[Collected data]
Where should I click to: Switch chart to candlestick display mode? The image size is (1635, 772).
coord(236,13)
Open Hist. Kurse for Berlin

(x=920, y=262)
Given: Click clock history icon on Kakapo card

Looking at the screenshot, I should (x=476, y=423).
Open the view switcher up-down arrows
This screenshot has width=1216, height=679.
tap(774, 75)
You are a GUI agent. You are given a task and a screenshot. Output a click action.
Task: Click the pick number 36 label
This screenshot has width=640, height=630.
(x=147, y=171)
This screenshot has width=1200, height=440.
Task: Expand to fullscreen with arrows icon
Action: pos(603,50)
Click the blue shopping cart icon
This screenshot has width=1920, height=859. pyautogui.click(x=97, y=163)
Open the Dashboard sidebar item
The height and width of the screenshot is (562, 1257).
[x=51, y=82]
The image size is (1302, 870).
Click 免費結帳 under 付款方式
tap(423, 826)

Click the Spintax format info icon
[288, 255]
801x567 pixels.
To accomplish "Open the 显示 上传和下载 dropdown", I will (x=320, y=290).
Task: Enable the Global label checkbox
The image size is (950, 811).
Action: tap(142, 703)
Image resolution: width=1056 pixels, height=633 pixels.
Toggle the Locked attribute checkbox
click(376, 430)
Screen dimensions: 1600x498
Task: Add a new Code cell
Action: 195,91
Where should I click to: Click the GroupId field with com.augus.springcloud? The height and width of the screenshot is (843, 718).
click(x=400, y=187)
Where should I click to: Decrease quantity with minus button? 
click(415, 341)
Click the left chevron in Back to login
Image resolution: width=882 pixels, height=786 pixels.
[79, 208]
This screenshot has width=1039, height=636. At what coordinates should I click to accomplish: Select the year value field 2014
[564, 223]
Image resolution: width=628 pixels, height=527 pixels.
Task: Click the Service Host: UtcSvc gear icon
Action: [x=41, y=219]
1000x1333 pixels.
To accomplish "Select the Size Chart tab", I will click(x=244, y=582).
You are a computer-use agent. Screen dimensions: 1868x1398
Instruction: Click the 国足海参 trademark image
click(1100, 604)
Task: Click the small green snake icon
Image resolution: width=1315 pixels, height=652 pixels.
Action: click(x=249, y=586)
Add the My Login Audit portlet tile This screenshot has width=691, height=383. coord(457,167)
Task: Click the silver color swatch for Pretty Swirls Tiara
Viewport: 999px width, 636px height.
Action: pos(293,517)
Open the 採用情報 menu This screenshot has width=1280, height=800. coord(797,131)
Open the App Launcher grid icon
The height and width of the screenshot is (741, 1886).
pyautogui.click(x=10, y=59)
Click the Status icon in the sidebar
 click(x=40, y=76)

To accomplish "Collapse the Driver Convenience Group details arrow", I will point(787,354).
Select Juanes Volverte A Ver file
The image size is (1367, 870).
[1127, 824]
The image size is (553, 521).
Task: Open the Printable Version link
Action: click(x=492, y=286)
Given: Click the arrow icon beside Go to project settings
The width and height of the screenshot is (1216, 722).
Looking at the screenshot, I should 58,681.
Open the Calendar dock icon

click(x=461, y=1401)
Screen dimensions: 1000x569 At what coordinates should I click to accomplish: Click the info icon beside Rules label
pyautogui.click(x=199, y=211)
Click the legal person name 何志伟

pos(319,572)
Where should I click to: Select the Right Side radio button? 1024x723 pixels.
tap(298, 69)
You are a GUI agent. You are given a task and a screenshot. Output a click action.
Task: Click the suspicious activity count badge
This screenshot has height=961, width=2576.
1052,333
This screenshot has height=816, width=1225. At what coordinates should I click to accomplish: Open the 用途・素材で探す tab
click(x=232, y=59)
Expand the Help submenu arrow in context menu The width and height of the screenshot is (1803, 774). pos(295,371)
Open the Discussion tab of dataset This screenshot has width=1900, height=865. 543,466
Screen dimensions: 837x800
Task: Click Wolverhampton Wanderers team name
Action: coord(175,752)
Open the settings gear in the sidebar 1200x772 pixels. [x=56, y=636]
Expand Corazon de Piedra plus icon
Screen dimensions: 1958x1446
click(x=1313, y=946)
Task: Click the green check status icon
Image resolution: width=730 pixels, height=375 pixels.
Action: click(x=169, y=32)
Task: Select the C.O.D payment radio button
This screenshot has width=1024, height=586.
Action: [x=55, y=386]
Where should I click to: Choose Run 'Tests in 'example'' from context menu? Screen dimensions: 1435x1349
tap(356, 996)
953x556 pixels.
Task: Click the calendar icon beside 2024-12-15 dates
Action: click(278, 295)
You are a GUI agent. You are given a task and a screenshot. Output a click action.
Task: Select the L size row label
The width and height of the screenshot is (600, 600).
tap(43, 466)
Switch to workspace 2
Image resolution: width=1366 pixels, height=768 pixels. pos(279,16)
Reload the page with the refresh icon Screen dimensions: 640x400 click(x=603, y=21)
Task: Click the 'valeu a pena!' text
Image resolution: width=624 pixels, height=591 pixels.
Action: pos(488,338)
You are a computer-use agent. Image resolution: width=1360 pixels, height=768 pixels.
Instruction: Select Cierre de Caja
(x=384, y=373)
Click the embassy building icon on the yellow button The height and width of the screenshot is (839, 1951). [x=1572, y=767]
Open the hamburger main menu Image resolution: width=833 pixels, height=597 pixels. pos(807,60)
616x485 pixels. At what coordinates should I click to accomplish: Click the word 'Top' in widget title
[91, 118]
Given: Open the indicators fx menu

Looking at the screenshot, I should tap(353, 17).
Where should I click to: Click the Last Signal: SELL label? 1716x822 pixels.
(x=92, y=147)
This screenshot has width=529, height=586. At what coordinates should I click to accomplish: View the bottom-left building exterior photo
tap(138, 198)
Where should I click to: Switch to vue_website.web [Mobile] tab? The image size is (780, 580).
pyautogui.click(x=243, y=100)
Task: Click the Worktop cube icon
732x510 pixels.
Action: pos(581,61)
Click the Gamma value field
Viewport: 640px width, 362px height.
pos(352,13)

Assignment> Each record, from first to last, should be returned verbatim.

Answer box>
Where should I click to: Switch chart to candlestick display mode? The image size is (1635, 772).
coord(236,13)
Open Hist. Kurse for Berlin

(x=920, y=262)
Given: Click clock history icon on Kakapo card

Looking at the screenshot, I should (x=476, y=423).
Open the view switcher up-down arrows
This screenshot has width=1216, height=679.
tap(774, 75)
You are a GUI agent. You are given a task and a screenshot. Output a click action.
Task: Click the pick number 36 label
This screenshot has width=640, height=630.
(x=147, y=171)
This screenshot has width=1200, height=440.
Task: Expand to fullscreen with arrows icon
Action: pos(603,50)
Click the blue shopping cart icon
This screenshot has width=1920, height=859. pyautogui.click(x=97, y=163)
Open the Dashboard sidebar item
The height and width of the screenshot is (562, 1257).
[x=51, y=82]
The image size is (1302, 870).
Click 免費結帳 under 付款方式
tap(423, 826)

Click the Spintax format info icon
[288, 255]
801x567 pixels.
To accomplish "Open the 显示 上传和下载 dropdown", I will (x=320, y=290).
Task: Enable the Global label checkbox
The image size is (950, 811).
Action: tap(142, 703)
Image resolution: width=1056 pixels, height=633 pixels.
Toggle the Locked attribute checkbox
click(376, 430)
Screen dimensions: 1600x498
Task: Add a new Code cell
Action: 195,91
Where should I click to: Click the GroupId field with com.augus.springcloud? The height and width of the screenshot is (843, 718).
click(x=400, y=187)
Where should I click to: Decrease quantity with minus button? 
click(415, 341)
Click the left chevron in Back to login
Image resolution: width=882 pixels, height=786 pixels.
[79, 208]
This screenshot has width=1039, height=636. At what coordinates should I click to accomplish: Select the year value field 2014
[564, 223]
Image resolution: width=628 pixels, height=527 pixels.
Task: Click the Service Host: UtcSvc gear icon
Action: [x=41, y=219]
1000x1333 pixels.
To accomplish "Select the Size Chart tab", I will click(x=244, y=582).
You are a computer-use agent. Screen dimensions: 1868x1398
Instruction: Click the 国足海参 trademark image
click(1100, 604)
Task: Click the small green snake icon
Image resolution: width=1315 pixels, height=652 pixels.
Action: click(x=249, y=586)
Add the My Login Audit portlet tile This screenshot has width=691, height=383. coord(457,167)
Task: Click the silver color swatch for Pretty Swirls Tiara
Viewport: 999px width, 636px height.
Action: pos(293,517)
Open the 採用情報 menu This screenshot has width=1280, height=800. coord(797,131)
Open the App Launcher grid icon
The height and width of the screenshot is (741, 1886).
pyautogui.click(x=10, y=59)
Click the Status icon in the sidebar
 click(x=40, y=76)

To accomplish "Collapse the Driver Convenience Group details arrow", I will point(787,354).
Select Juanes Volverte A Ver file
The image size is (1367, 870).
[1127, 824]
The image size is (553, 521).
Task: Open the Printable Version link
Action: click(x=492, y=286)
Given: Click the arrow icon beside Go to project settings
The width and height of the screenshot is (1216, 722).
Looking at the screenshot, I should 58,681.
Open the Calendar dock icon

click(x=461, y=1401)
Screen dimensions: 1000x569 At what coordinates should I click to accomplish: Click the info icon beside Rules label
pyautogui.click(x=199, y=211)
Click the legal person name 何志伟

pos(319,572)
Where should I click to: Select the Right Side radio button? 1024x723 pixels.
tap(298, 69)
You are a GUI agent. You are given a task and a screenshot. Output a click action.
Task: Click the suspicious activity count badge
This screenshot has height=961, width=2576.
1052,333
This screenshot has height=816, width=1225. At what coordinates should I click to accomplish: Open the 用途・素材で探す tab
click(x=232, y=59)
Expand the Help submenu arrow in context menu The width and height of the screenshot is (1803, 774). pos(295,371)
Open the Discussion tab of dataset This screenshot has width=1900, height=865. 543,466
Screen dimensions: 837x800
Task: Click Wolverhampton Wanderers team name
Action: coord(175,752)
Open the settings gear in the sidebar 1200x772 pixels. [x=56, y=636]
Expand Corazon de Piedra plus icon
Screen dimensions: 1958x1446
click(x=1313, y=946)
Task: Click the green check status icon
Image resolution: width=730 pixels, height=375 pixels.
Action: click(x=169, y=32)
Task: Select the C.O.D payment radio button
This screenshot has width=1024, height=586.
Action: [x=55, y=386]
Where should I click to: Choose Run 'Tests in 'example'' from context menu? Screen dimensions: 1435x1349
tap(356, 996)
953x556 pixels.
Task: Click the calendar icon beside 2024-12-15 dates
Action: click(278, 295)
You are a GUI agent. You are given a task and a screenshot. Output a click action.
Task: Select the L size row label
The width and height of the screenshot is (600, 600).
tap(43, 466)
Switch to workspace 2
Image resolution: width=1366 pixels, height=768 pixels. pos(279,16)
Reload the page with the refresh icon Screen dimensions: 640x400 click(x=603, y=21)
Task: Click the 'valeu a pena!' text
Image resolution: width=624 pixels, height=591 pixels.
Action: pos(488,338)
You are a computer-use agent. Image resolution: width=1360 pixels, height=768 pixels.
Instruction: Select Cierre de Caja
(x=384, y=373)
Click the embassy building icon on the yellow button The height and width of the screenshot is (839, 1951). [x=1572, y=767]
Open the hamburger main menu Image resolution: width=833 pixels, height=597 pixels. pos(807,60)
616x485 pixels. At what coordinates should I click to accomplish: Click the word 'Top' in widget title
[91, 118]
Given: Open the indicators fx menu

Looking at the screenshot, I should tap(353, 17).
Where should I click to: Click the Last Signal: SELL label? 1716x822 pixels.
(x=92, y=147)
This screenshot has width=529, height=586. At what coordinates should I click to accomplish: View the bottom-left building exterior photo
tap(138, 198)
Where should I click to: Switch to vue_website.web [Mobile] tab? The image size is (780, 580).
pyautogui.click(x=243, y=100)
Task: Click the Worktop cube icon
732x510 pixels.
Action: pos(581,61)
Click the Gamma value field
Viewport: 640px width, 362px height.
pos(352,13)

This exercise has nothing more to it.